Time after time, Kelly Richardson’s videos feature intensely beautiful landscapes interrupted by a disquieting presence that shifts everything toward the hyperreal. A phosphorescent green deer inhabits the dense boreal forest in Twilight Avenger (2008), for instance, and flaming meteors fall as quietly as snow over a serene lakeside vista in Exiles of the Shattered Star (2006). Richardson’s most recent video, The Erudition (2010), is set in the Alberta Badlands, a backdrop that provides a rich foil for another of her luminous protagonists—this time, a gathering of holographic trees. High-definition video lends a crisp clarity to the setting of lichen-dusted hills and striated rocks. This terrain is hardly a suitable home for trees, but in Richardson’s world, they appear as apparitions that sway gently in the wind, only to unexpectedly vanish before resurfacing somewhere else.

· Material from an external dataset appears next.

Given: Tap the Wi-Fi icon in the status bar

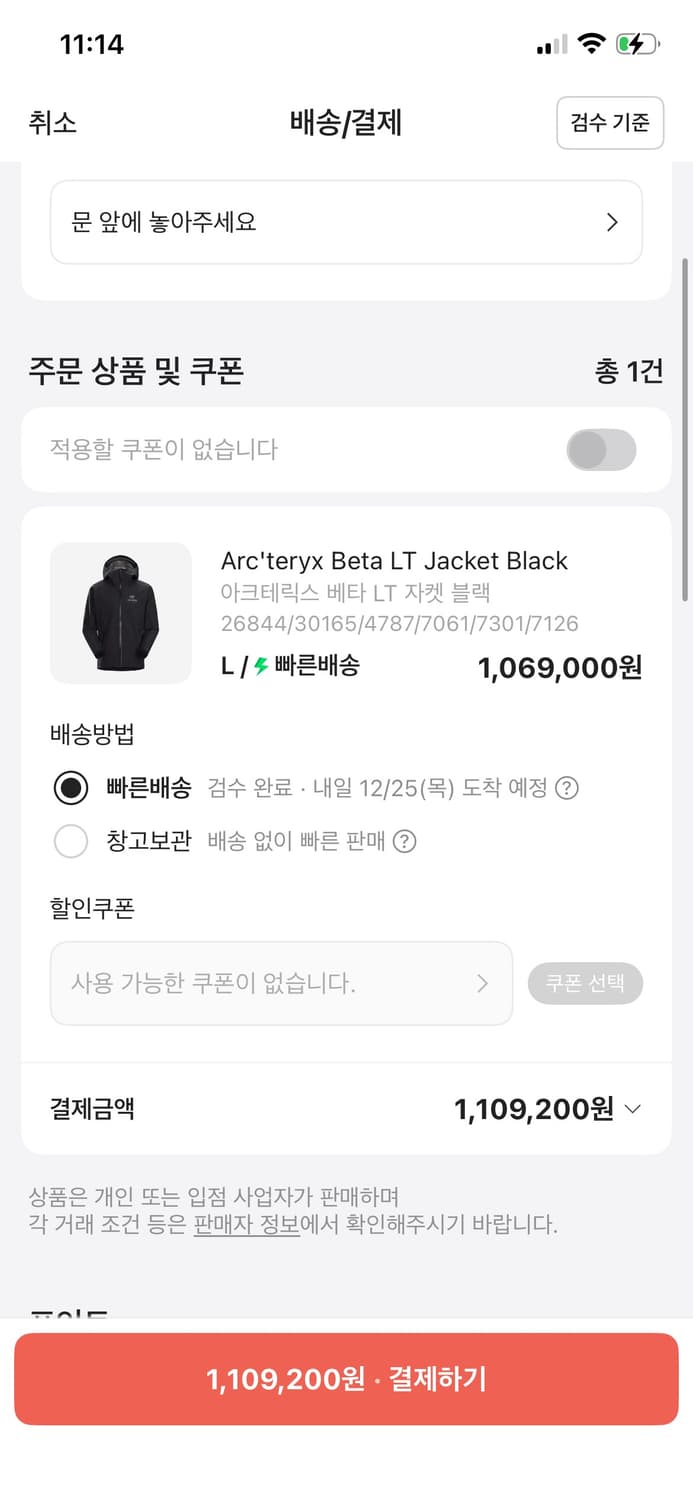Looking at the screenshot, I should [590, 42].
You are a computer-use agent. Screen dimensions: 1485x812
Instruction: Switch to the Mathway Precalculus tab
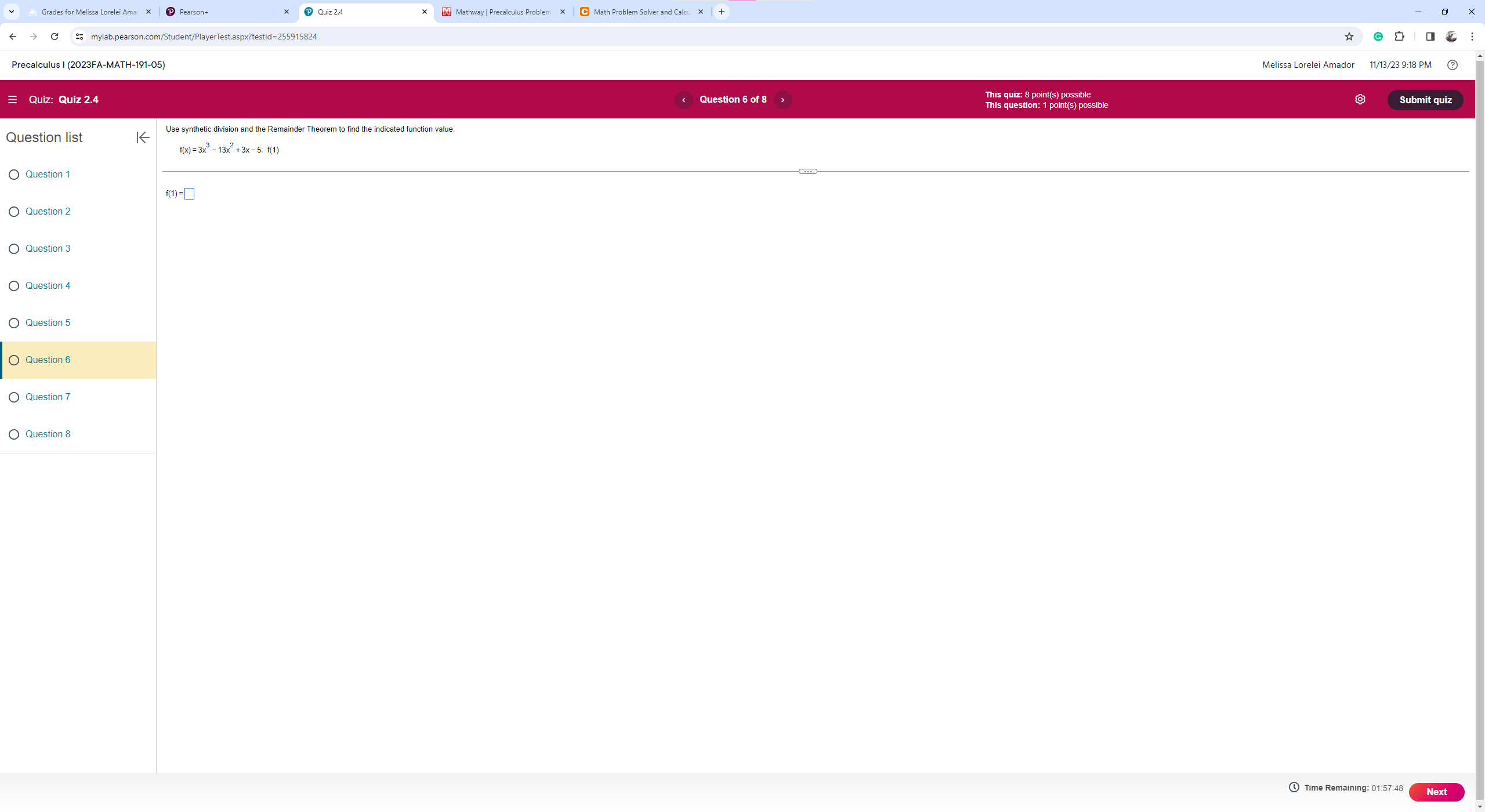(x=502, y=12)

By definition, The Erudition implies that the audience is witness to an important lesson, but the identity of its teacher and the content of its message are left intriguingly undefined. The eerie scene is accompanied by crackling noises, which sound much like radio static or a skipping record; the soundtrack adds an electroacoustic element that highlights the unnatural aura of the trees’ digital disturbance. It com es as no surprise that Richardson’s work—suggestive of everything from a lunar landscape to a military test-site—is influenced by cinema, especially by futuristic and apocalypse-themed films.
Exploiting the reproducibility of its medium, The Erudition premiered in multiple venues simultaneously: at the Southern Alberta Art Gallery (which commissioned the piece) in its full three-channel version, and at Birch Libralato and the Art Gallery of Nova Scotia as The Erudition (I), a single-channel presentation. Richardson’s videos contribute to the rich genre of contemporary Canadian landscape art, adopting a surreal twist that suggests such disparate bedfellows as the trippy paintings of Peter Doig and the seamless digital-composite photographs of Scott McFarland. Despite Richardson’s use of the moving image, her videos dispense with narrative, favouring simple scenarios that draw much of their power from their rich, haunting imagery; a single still from one of her works can capture much of the atmosphere found in the video. Her images tend to linger in the mind. The experience of a Richardson installation, therefore, is often uncanny—it seems that we’ve been here before—heightening the thread of tension that runs through her work.